As I turned on the radio this morning I found myself listening to someone I thought sounded a bit thick but he had been a very good footballer. Great players, like Gascoigne and Beckham, are usually more likely to eat a rubik's cube than to solve it. On the pitch they have vision and awareness but as soon as the final whistle blows the lights get switched off in their brains. I can't think of any very good players who were also very intelligent. Clark Carlisle has a high IQ but on the field he is mainly remembered for his own goals and cock-ups. Phil Neale used to read War and Peace in Russian on the team bus. But that was not the Phil Neal who won loads of trophies with Liverpool. The clever Phil Neale played for Scunthorpe and Lincoln and won nothing of note at soccer, but he was very good at cricket.

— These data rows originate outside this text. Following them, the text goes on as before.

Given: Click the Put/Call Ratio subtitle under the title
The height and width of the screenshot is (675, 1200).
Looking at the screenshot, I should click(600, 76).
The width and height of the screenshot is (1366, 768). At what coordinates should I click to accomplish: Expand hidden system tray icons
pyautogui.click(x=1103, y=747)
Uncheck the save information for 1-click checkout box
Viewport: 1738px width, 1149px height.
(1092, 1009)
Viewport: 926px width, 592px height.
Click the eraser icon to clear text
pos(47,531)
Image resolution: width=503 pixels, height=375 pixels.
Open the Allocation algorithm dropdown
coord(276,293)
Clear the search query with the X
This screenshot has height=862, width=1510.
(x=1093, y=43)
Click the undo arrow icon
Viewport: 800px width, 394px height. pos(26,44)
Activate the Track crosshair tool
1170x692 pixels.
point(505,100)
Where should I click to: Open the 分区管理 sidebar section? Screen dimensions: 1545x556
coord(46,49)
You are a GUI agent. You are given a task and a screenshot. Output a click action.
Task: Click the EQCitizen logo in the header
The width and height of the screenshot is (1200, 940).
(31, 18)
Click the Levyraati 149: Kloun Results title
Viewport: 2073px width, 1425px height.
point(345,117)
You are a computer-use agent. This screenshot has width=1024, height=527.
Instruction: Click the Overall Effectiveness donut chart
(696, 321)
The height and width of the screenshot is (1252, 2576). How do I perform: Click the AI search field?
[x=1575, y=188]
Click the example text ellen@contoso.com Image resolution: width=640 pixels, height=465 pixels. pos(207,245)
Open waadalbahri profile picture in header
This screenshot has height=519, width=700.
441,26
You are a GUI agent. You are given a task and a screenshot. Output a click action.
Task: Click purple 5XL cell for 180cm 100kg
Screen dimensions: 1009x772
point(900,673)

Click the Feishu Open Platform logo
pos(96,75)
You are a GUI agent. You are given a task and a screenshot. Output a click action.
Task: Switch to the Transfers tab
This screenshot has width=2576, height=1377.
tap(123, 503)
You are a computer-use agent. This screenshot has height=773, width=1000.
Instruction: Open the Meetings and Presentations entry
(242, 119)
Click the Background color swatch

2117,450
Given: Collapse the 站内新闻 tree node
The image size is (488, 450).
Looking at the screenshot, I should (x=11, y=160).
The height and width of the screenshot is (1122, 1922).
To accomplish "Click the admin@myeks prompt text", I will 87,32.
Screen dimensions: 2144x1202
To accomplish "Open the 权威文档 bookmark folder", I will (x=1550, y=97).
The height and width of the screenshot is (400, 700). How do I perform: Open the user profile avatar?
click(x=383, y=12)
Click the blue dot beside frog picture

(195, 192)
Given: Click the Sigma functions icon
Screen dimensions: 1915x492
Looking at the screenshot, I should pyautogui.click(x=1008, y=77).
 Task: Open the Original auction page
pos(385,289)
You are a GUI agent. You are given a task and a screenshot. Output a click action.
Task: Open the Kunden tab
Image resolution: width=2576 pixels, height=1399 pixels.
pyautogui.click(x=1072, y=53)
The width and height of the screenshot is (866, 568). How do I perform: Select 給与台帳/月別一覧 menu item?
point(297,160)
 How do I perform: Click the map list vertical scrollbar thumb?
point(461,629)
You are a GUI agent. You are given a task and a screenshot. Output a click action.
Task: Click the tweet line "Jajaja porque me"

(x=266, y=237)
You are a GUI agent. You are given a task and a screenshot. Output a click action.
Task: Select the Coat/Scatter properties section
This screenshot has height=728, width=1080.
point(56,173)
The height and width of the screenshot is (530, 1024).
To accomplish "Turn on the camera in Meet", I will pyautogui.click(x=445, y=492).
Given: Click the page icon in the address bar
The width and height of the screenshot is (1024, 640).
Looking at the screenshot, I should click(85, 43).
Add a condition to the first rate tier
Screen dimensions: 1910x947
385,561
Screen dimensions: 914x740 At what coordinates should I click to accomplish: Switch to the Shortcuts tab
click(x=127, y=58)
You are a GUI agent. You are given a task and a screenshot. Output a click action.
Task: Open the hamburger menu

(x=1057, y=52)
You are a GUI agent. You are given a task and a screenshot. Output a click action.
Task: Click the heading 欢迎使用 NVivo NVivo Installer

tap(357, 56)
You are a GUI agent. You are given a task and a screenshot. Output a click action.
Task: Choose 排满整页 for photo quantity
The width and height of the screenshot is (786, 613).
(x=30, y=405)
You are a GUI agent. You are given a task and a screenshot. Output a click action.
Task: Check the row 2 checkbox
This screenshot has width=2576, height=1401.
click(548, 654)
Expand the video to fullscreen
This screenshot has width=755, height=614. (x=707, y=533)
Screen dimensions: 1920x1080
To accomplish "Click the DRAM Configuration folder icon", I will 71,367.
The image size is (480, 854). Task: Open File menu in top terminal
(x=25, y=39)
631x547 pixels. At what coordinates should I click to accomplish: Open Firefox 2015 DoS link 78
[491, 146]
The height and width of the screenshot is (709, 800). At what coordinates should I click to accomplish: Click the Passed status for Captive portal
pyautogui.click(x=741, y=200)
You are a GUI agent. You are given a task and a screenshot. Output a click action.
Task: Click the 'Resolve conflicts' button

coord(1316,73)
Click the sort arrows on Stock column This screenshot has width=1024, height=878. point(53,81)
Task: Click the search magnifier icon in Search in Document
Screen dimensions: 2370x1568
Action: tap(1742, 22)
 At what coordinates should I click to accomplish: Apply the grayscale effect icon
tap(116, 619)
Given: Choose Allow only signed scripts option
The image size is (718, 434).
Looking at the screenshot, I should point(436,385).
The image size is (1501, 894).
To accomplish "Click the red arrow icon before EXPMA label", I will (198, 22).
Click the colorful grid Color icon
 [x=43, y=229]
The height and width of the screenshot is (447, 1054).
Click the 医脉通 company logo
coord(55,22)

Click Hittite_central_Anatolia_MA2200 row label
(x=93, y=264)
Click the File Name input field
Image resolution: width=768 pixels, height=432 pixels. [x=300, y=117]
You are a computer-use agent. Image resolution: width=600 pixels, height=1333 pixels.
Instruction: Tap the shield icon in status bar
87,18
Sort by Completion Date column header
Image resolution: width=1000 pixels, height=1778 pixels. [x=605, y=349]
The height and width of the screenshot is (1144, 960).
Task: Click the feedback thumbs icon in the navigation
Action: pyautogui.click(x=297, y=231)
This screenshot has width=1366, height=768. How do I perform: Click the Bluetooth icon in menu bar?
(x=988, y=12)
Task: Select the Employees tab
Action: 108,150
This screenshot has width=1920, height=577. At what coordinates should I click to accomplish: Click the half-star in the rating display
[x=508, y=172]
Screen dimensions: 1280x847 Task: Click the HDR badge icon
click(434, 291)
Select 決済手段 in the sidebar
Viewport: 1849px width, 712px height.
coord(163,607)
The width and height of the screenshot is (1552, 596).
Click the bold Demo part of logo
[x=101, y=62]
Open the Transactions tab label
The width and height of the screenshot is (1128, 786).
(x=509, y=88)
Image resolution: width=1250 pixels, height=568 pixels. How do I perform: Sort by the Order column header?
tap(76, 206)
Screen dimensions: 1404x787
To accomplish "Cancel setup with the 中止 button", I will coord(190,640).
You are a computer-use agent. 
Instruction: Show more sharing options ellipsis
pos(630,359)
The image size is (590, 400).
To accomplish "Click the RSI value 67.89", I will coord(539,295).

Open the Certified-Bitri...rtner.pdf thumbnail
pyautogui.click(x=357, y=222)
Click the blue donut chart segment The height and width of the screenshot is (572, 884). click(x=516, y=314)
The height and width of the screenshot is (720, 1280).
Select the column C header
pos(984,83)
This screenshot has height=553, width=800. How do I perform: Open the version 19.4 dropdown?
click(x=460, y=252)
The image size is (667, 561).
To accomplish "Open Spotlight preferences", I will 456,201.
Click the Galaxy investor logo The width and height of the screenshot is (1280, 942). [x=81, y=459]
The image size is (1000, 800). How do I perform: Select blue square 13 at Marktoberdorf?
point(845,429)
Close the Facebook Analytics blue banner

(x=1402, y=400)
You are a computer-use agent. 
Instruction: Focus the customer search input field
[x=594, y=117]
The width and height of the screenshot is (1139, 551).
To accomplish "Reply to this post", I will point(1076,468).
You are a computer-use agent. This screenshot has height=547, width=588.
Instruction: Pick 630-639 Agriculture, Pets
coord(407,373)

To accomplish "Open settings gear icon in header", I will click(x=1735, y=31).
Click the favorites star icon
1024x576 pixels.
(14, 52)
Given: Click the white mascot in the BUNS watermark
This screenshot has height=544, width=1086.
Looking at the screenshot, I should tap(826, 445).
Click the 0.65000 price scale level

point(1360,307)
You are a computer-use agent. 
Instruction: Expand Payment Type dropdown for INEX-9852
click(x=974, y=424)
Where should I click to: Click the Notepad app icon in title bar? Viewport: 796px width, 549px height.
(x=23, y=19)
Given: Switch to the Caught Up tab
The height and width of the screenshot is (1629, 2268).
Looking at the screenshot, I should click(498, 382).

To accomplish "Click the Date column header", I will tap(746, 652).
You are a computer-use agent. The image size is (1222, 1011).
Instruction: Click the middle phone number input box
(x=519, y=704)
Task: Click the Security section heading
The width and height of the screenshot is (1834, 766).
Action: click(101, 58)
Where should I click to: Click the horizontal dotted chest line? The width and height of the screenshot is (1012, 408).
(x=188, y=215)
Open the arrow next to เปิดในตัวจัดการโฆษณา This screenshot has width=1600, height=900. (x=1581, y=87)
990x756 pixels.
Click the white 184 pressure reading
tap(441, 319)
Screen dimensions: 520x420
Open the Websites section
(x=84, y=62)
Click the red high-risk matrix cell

I know most of us on here are laughably stupid - why else would we post rubbish all day - but can you think of a very good footballer you would trust to think his way out a dangerous situation if you were trapped there with him? Imagine you are in a deadly maze with a spiked ball coming after the pair of you and either you or the footballer has to solve a puzzle to get out of the maze. Suppose you had to answer the puzzle using a touchscreen on the maze door wouldn't you just push or kick him out of the way and try and solve it yourself.

Most of the footballers who used to be on Quizball in the 1960s seemed brighter than the footballers of today, but today's footballers are much better players. Is there is an inverse relationship between football ability and intelligence?